# Ermittlungen gegen "spanische Lotterie"-Betrüger



## Aka-Aka (17 Januar 2008)

Heute steht in der Sueddeutschen etwas über eine gefakete spanische Lotterie. Ich hab sie aber in der S-Bahn liegen lassen 

Zwei Fragen:
1. ist das dies hier? 
http://verbraucherrecht.blogg.de/eintrag.php?id=279
(oder die Nigeriaconnection?)

2. weiß jemand mehr?

???
http://www.presseportal.de/polizeipresse/pm/56518/1114083/polizeiinspektion_goslar
http://www.pfiffige-senioren.de/gewinnbenachrichtigung-faelle.htm#slp

War das nur eine Warnung oder wird ermittelt?


----------



## Unregistriert (17 Januar 2008)

*AW: Ermittlungen gegen "spanische Lotterie"-Betrüger*

Das Bayerische Landeskriminalamt ermittelt

http://www.br-online.de/bayern-heut...kmagazin/pdf/071031-lotteriebetrug-rueger.pdf


----------



## Aka-Aka (17 Januar 2008)

*AW: Ermittlungen gegen "spanische Lotterie"-Betrüger*

Loteria Primitiva
Da habe ich mal was für jmd in UK recherchiert. War aber eher nichtssagend.


----------



## Aka-Aka (17 Januar 2008)

*AW: Ermittlungen gegen "spanische Lotterie"-Betrüger*

Da wurde das per Post verschickt, ich habe gerade mal was aus dem Archiv gegraben


----------



## Unregistriert (17 Januar 2008)

*AW: Ermittlungen gegen "spanische Lotterie"-Betrüger*

Es geht wohl um diverse Lotterien und um "Nigeria Connection".

http://www.europakonsument.at/Europakonsument/ek_detail.asp?id=20891&lang=DE

http://www.sueddeutsche.de/bayern/artikel/247/145911/?page=3


----------



## Unregistriert (17 Januar 2008)

*AW: Ermittlungen gegen "spanische Lotterie"-Betrüger*

"die spanische Polizei hat bereits einige Mitglieder der Banden, die von Spanien aus tätig waren, festgenommen und der Justiz übergeben." (ohne Datum)
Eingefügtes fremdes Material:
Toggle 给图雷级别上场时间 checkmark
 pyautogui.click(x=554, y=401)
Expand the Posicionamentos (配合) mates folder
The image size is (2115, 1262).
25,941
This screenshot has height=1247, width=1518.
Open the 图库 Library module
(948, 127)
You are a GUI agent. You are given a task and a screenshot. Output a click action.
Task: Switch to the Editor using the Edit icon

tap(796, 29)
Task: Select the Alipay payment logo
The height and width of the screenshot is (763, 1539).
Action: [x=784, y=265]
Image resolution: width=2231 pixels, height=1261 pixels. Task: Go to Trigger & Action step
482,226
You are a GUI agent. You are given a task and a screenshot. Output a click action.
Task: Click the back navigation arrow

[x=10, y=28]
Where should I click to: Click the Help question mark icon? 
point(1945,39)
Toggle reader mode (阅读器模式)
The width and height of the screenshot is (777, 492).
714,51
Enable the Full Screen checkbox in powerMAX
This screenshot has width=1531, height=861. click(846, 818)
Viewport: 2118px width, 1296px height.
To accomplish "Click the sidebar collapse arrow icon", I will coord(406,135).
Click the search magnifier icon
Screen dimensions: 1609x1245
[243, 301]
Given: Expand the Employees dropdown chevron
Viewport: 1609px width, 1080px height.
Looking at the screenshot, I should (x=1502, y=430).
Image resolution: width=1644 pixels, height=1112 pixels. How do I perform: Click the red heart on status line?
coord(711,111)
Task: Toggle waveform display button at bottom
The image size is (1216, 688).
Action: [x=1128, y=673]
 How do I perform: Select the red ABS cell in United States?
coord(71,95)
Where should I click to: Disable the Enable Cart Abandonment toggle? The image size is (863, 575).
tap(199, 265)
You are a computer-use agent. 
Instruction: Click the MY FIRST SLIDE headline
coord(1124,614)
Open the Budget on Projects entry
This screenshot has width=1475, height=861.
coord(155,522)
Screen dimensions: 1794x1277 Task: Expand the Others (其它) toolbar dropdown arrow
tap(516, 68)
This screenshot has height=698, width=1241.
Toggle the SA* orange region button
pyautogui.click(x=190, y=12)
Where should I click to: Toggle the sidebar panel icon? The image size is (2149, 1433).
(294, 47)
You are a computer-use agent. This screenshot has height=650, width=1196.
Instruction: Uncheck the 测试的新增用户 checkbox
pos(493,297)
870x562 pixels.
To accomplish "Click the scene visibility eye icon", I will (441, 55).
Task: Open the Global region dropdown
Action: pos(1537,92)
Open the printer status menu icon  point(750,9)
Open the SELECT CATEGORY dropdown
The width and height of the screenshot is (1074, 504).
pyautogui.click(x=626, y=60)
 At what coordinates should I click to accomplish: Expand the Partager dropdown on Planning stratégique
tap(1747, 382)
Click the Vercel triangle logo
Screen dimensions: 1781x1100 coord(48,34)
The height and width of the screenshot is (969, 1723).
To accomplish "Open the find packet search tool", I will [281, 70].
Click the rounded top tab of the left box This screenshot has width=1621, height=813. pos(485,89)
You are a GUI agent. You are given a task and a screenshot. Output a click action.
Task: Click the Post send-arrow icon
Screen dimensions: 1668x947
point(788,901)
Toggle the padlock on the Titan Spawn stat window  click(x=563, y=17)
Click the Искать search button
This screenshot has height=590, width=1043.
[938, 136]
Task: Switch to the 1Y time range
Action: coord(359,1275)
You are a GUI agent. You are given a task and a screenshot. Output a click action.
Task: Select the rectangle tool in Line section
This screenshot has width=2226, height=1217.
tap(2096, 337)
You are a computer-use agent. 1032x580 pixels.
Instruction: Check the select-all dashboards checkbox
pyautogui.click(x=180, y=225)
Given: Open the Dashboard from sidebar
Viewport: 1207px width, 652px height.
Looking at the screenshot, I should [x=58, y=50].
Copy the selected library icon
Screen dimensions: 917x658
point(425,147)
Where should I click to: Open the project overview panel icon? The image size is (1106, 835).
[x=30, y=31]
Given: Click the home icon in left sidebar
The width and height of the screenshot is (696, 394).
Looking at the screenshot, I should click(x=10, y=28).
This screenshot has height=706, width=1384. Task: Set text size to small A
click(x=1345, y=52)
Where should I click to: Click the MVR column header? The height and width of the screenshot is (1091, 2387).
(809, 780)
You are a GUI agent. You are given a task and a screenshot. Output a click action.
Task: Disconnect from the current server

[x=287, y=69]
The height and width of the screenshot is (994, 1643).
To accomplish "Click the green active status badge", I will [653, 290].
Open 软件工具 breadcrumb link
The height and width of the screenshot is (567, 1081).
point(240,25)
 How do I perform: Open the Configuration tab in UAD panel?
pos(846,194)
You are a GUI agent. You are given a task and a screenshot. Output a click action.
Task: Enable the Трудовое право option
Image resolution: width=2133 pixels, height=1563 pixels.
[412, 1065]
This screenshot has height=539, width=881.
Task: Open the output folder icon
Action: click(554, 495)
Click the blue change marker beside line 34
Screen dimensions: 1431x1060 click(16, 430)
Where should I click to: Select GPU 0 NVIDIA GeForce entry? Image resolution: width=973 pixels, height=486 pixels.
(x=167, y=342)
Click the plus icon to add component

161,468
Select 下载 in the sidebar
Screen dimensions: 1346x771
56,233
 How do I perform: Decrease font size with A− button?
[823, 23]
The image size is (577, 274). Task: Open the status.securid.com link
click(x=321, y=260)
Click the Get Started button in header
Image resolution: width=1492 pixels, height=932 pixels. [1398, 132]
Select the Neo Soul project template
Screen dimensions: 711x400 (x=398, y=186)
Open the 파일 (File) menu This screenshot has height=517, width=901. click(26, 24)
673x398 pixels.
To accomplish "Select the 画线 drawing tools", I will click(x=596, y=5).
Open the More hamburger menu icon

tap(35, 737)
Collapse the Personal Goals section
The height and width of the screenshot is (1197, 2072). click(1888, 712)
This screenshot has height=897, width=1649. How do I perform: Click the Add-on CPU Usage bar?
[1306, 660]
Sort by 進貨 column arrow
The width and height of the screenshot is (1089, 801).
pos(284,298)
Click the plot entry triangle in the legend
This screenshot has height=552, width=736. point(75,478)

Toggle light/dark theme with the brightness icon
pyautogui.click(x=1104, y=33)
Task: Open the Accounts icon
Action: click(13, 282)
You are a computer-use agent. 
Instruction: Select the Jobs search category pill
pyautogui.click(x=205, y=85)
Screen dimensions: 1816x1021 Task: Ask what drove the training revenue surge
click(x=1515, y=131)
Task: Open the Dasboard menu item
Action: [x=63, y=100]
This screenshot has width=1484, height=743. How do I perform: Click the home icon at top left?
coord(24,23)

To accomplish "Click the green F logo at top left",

http://onlae.terra.es/avisos/avimpor0502aleman.htm


----------



## Fidul (27 Januar 2008)

*AW: Ermittlungen gegen "spanische Lotterie"-Betrüger*



Aka-Aka schrieb:


> Da wurde das per Post verschickt, ich habe gerade mal was aus dem Archiv gegraben


Ja, das ist die klassische Nigeria-_Lotterie_. Es gibt immer noch (oder schon wieder) einige, die das auf dem Postweg anbahnen.


----------